### Directions
Which lines of the data below include the string "dimensions"? Return each of them.

======== Extracted material ========

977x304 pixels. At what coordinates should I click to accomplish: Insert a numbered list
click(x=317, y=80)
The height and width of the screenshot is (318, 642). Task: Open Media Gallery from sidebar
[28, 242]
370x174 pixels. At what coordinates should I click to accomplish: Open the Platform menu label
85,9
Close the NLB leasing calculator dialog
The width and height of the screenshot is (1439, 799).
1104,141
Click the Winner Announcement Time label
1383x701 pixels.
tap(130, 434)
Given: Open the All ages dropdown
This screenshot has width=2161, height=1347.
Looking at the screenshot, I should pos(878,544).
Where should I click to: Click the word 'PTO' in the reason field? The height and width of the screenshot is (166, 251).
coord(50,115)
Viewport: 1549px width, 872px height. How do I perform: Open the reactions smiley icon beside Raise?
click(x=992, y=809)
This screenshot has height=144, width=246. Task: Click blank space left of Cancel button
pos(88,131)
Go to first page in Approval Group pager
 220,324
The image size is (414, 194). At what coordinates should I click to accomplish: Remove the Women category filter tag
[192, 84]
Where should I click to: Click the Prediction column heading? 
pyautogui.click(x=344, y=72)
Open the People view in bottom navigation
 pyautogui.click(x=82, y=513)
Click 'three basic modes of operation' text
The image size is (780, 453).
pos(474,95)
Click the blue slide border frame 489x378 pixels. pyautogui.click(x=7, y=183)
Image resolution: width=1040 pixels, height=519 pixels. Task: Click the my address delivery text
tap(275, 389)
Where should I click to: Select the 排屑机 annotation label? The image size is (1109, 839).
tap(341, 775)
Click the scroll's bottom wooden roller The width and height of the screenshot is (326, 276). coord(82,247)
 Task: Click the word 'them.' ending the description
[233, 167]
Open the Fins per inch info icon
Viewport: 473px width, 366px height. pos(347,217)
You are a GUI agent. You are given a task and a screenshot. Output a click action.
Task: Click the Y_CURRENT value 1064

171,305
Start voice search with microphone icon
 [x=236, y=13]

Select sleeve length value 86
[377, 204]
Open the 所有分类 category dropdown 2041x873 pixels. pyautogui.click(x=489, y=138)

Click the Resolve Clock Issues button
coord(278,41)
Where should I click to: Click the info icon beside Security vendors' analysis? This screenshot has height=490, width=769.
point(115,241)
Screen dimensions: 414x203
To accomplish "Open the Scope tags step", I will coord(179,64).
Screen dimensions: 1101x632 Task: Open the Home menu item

========

### Task output
Screen dimensions: 414x203
Screen dimensions: 1101x632 Task: Open the Home menu item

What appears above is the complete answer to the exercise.